IRS Issues Guidance on an Employee’s Reduction in Hours and Involuntary Termination of Employment to Qualify for the 100 Percent COBRA Premium Subsidy

The American Rescue Plan Act of 2021 enacted on March 11, 2021 (the “Act”) provides a federally-funded, 100 percent subsidy for the premiums for COBRA continuation coverage from April 1, 2021 to September 30, 2021 for assistance eligible individuals. On May 18, 2021, the IRS issued Notice 2021-31, which provides comprehensive guidance on all aspects of the subsidy. The Notice is in the form of 86 questions and answers and spans 41 single-spaced pages. This news alert focuses on the guidance dealing with the two events that trigger entitlement to the subsidy: a reduction in hours and an involuntary termination of employment. The guidance on reduction in hours is found at Q&A 21 to 23, and on involuntary termination of employment at Q&A 24 to 34.

Definition of Assistance Eligible Individual

The Act defines an assistance eligible individual as an individual who:

  1. Is a qualified beneficiary for a period of COBRA continuation coverage that includes the months between April 1, 2021 and September 30, 2021;
  2. Is eligible for COBRA continuation coverage due to a reduction in hours or an involuntary termination of employment other than for gross misconduct; and
  3. Elects COBRA continuation coverage.

Other COBRA qualifying events, such as a voluntary termination of employment, a child’s aging out of dependent status, or divorce, do not qualify for the subsidy.
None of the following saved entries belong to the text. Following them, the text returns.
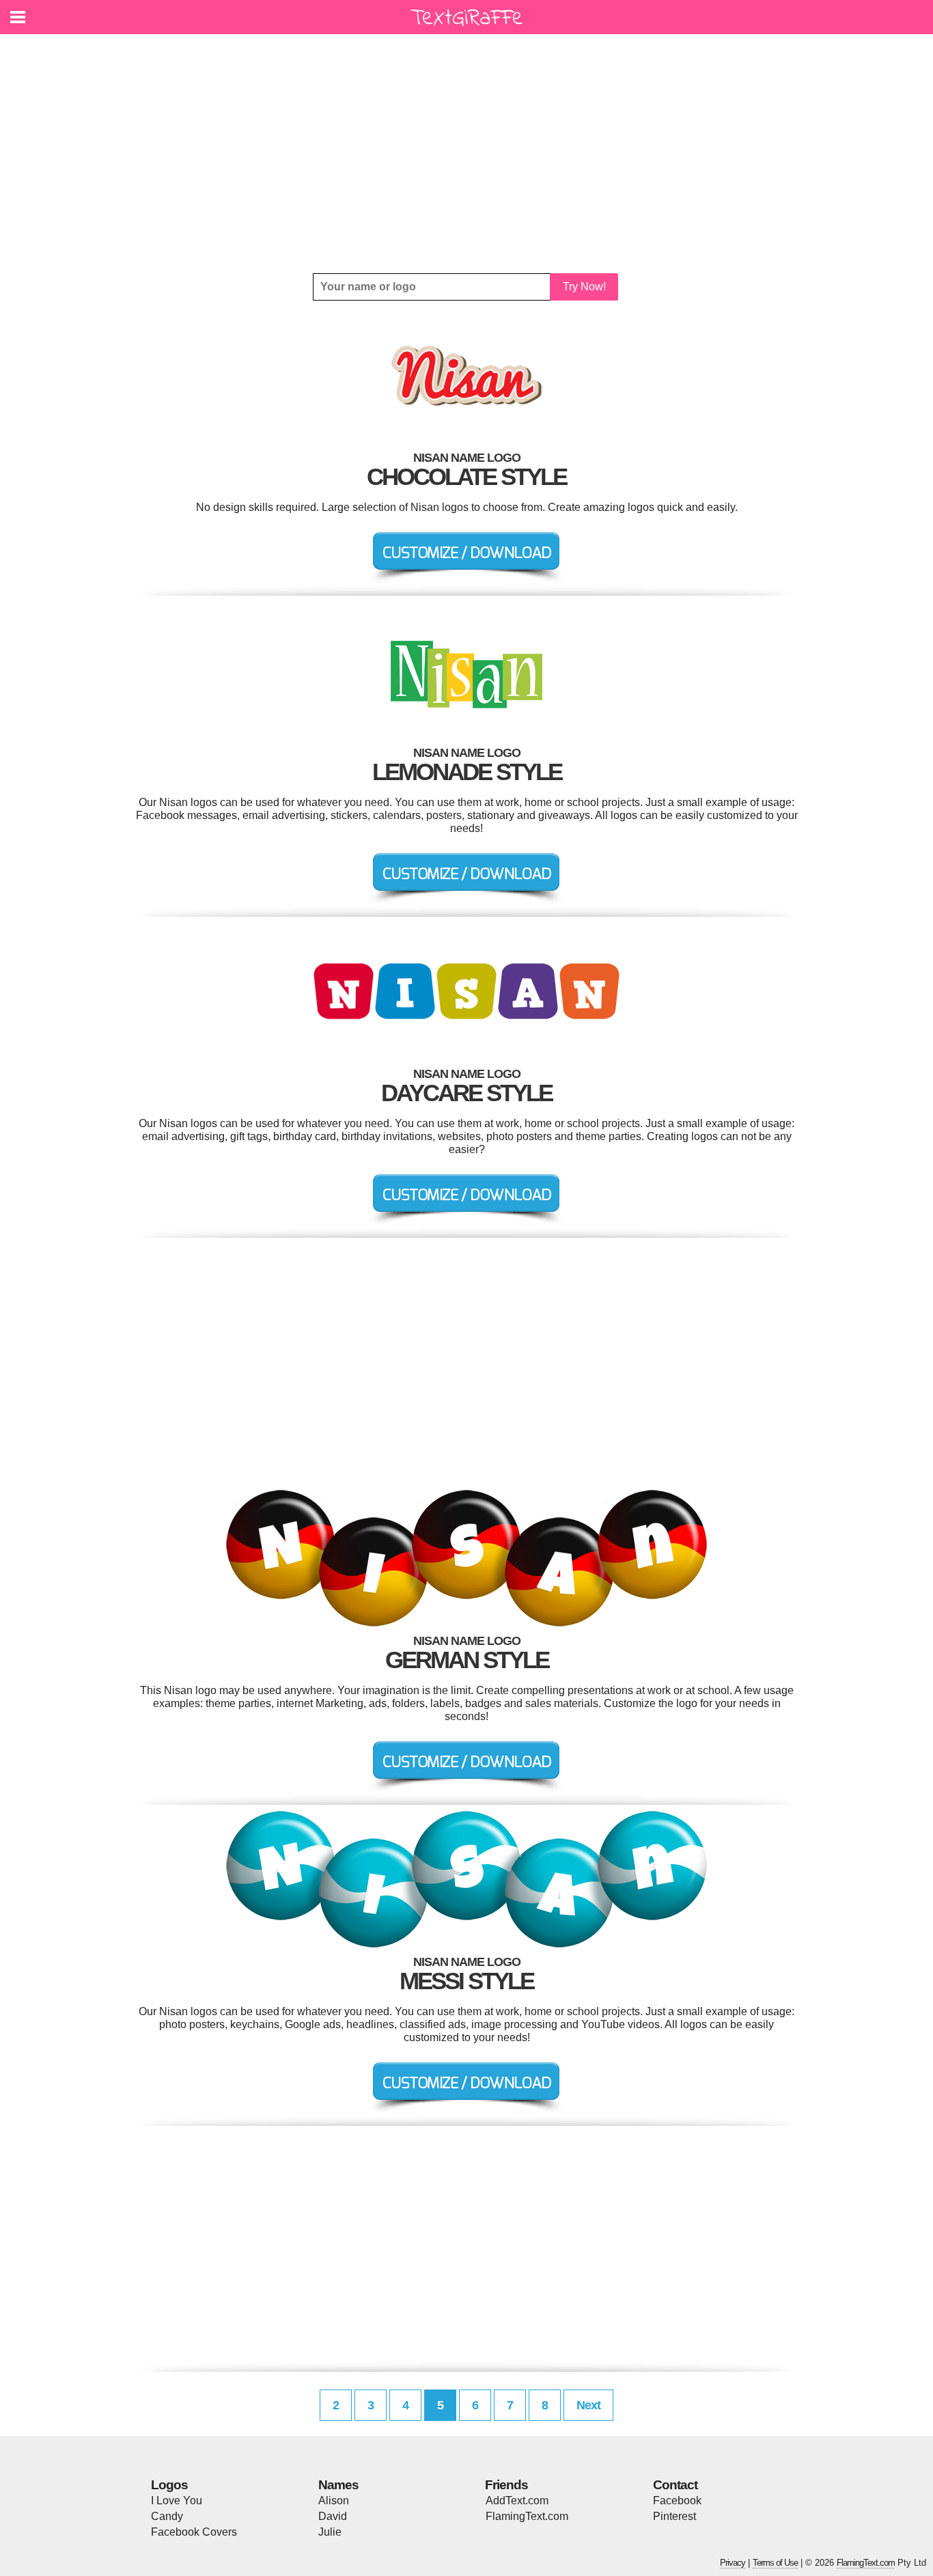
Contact (675, 2485)
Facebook (677, 2500)
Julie (330, 2532)
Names (338, 2485)
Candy (167, 2516)
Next (588, 2405)
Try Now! (584, 286)
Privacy (732, 2563)
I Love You (176, 2500)
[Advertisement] (466, 153)
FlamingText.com (527, 2516)
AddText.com (517, 2500)
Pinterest (674, 2516)
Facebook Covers (194, 2532)
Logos (169, 2485)
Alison (333, 2500)
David (332, 2516)
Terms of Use (775, 2563)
Furthermore, if COBRA continuation coverage for a qualified beneficiary is based on a qualifying event other than a reduction in hours or an involuntary termination, and a later reduction in hours or involuntary termination does not cause a loss of group health plan coverage, the qualified beneficiary does not become a potential assistance eligible individual.
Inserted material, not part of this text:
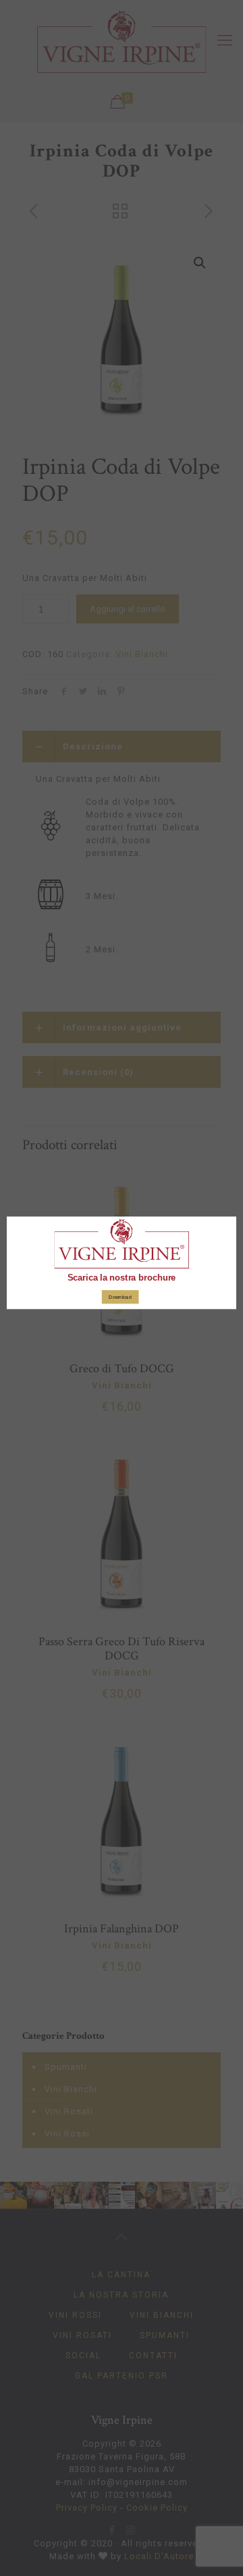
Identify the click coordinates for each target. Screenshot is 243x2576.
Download (120, 1297)
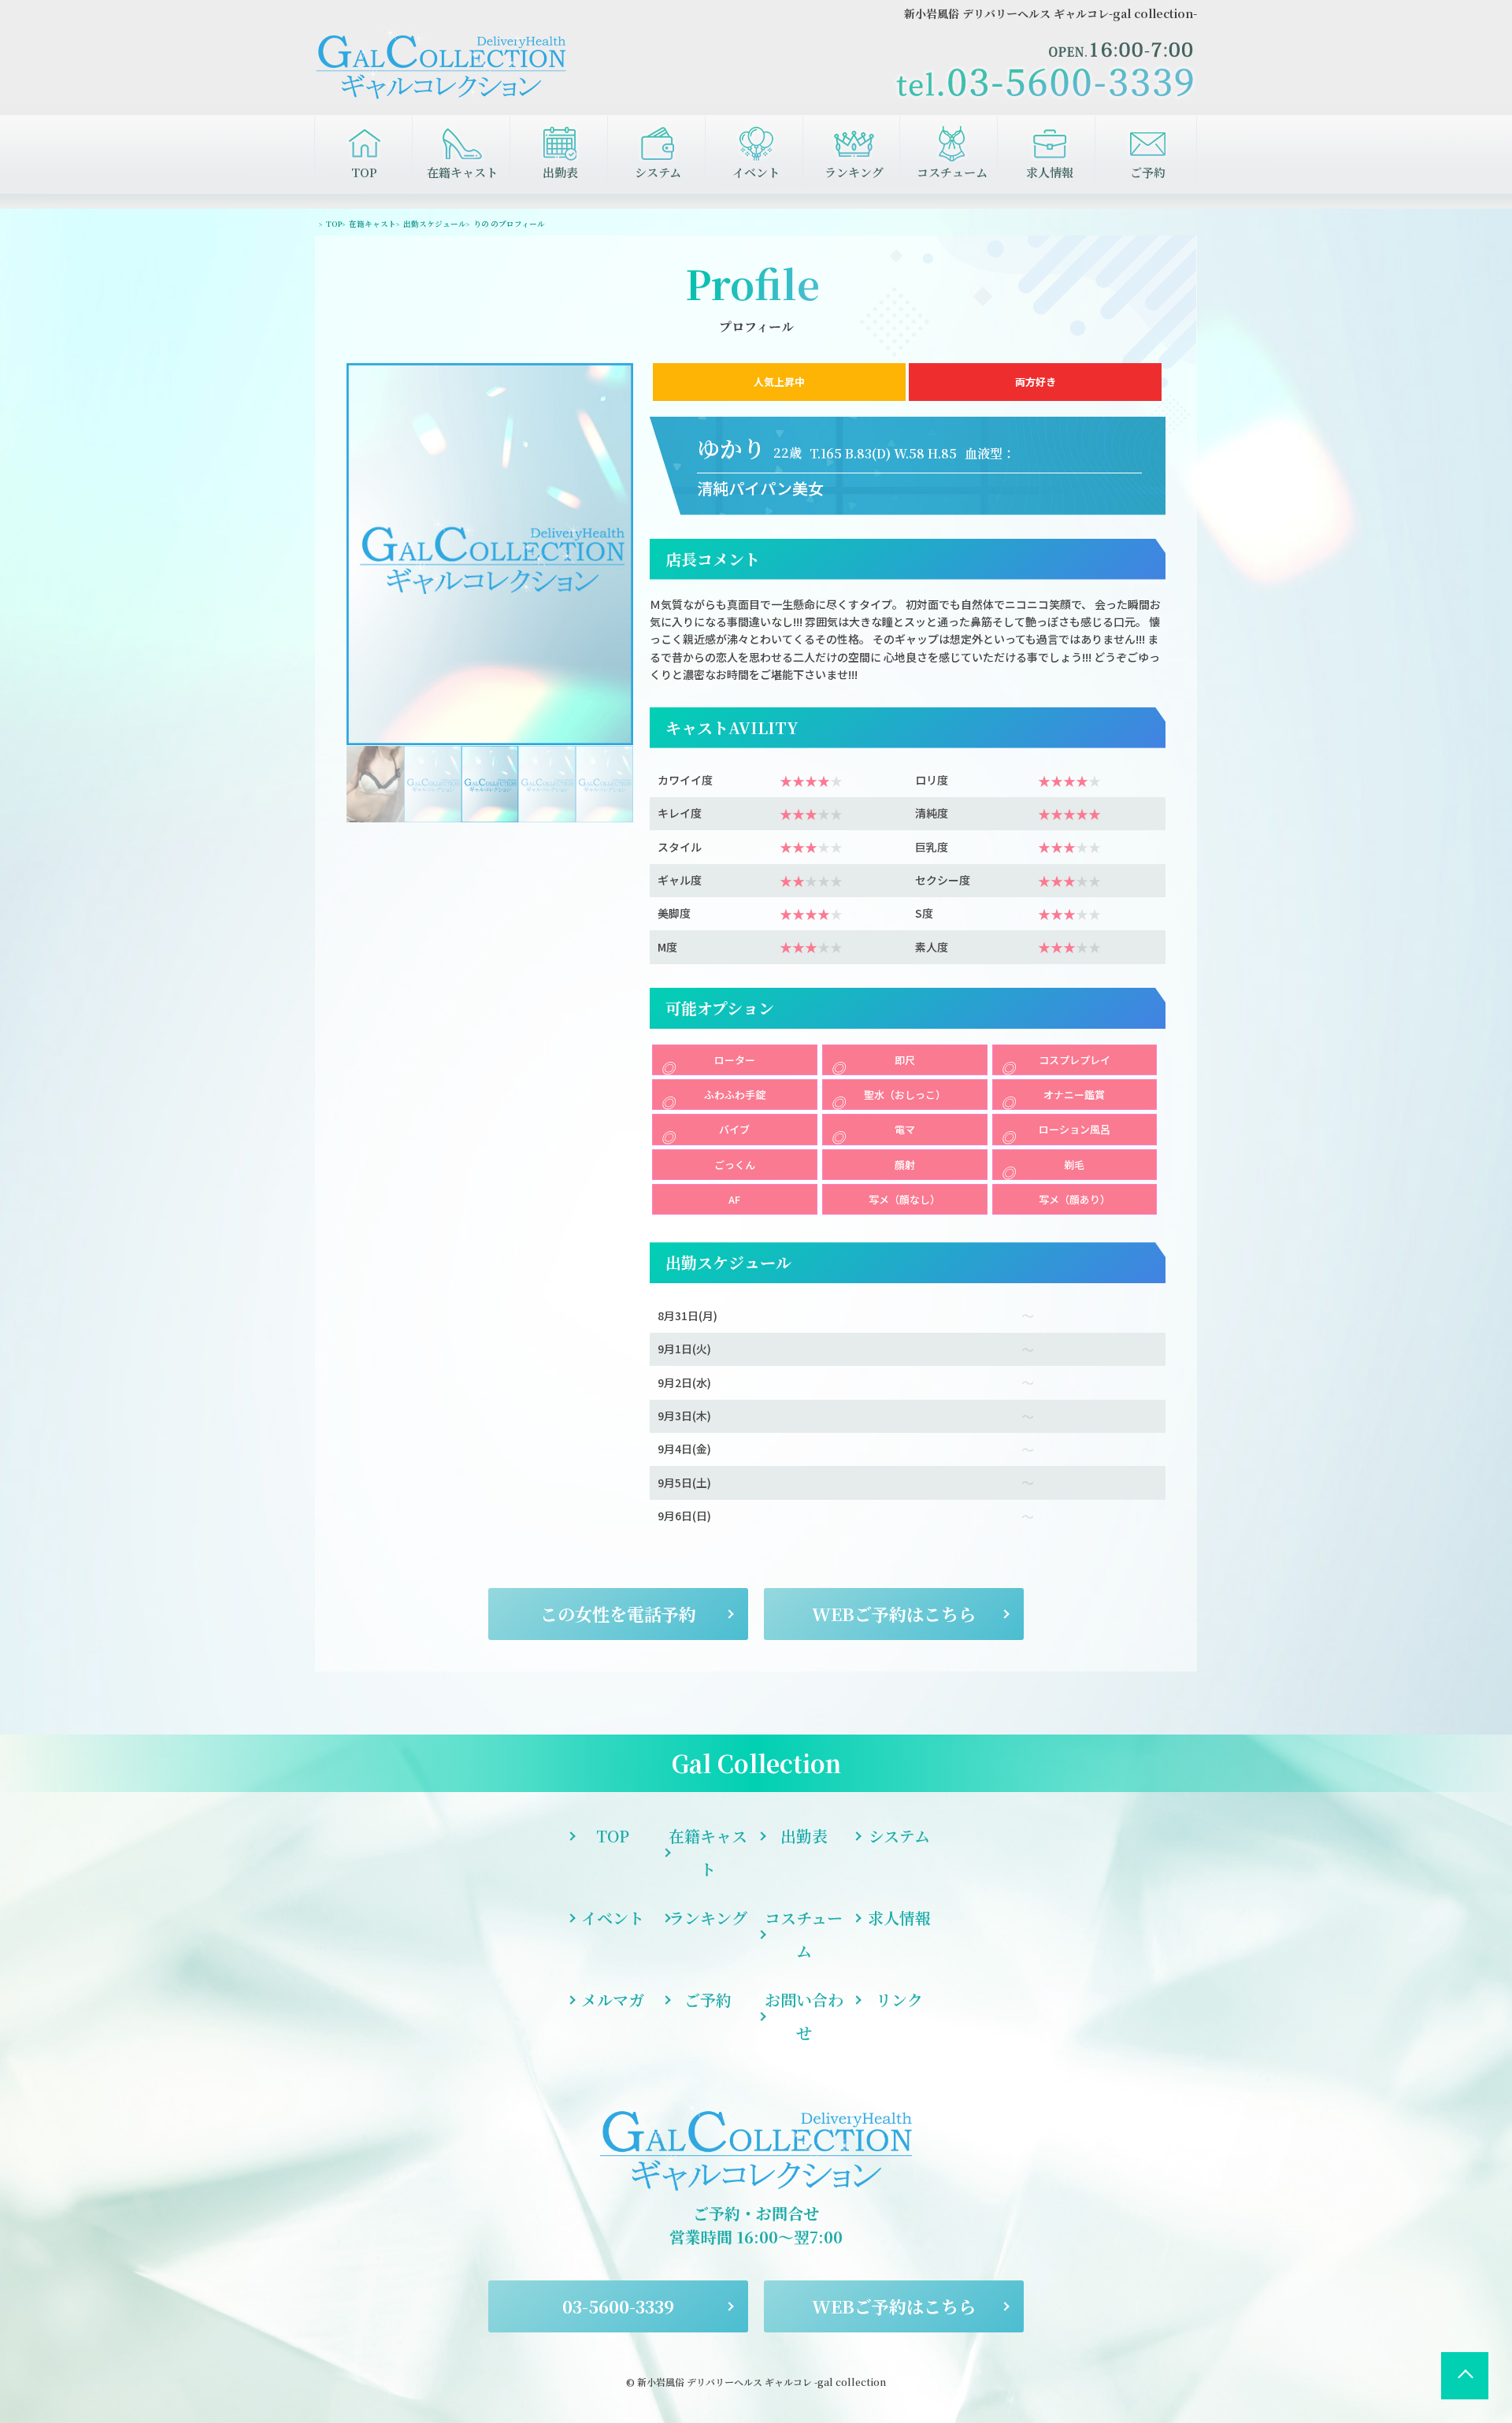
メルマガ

For example, an employee is divorced, and the divorce results in a loss of group health plan coverage for the spouse on November 1, 2020. The spouse is eligible for and timely elects COBRA continuation coverage. On December 1, 2020, the employee’s employment is involuntarily terminated, and the employee loses health coverage. The employee elects COBRA continuation coverage that begins on December 1, 2020. The spouse is not an assistance eligible individual because the spouse’s qualifying event is the divorce, and not the employee’s involuntary termination. The employee is an assistance eligible individual because his or her qualifying event is the involuntary termination.

An individual is not an assistance eligible individual if, as of April 1, 2021 or thereafter, he or she is eligible for coverage under another group health plan or Medicare. A group health plan does not include a dental, vision, or employee assistance plan, health flexible spending account, or qualified small employer health reimbursement arrangement. An individual eligible for retiree health coverage under a plan separate from the plan providing the COBRA continuation coverage is not an assistance eligible individual. However, if the retiree coverage is part of the same plan that provides the COBRA continuation coverage, the individual is an assistance eligible individual.

If an individual receiving the subsidy becomes eligible for coverage under any other group health plan or Medicare, the subsidy period ends. The individual must notify the group health plan of his or her eligibility for the other coverage. If the individual fails to notify the group health plan, the individual is subject to a penalty of $250 for each failure. If the individual fraudulently fails to notify the group health plan, the individual is subject to a penalty equal to the greater of $250 and 110 percent of the subsidy improperly received after the end of eligibility for the subsidy. The Summary of the COBRA Premium Assistance Provisions under the American Rescue Plan Act of 2021, issued by the Department of Labor, contains a form of Participant Notification for plans to distribute to recipients of the subsidy, so that they can notify the plan if they become eligible for other group health plan coverage or Medicare.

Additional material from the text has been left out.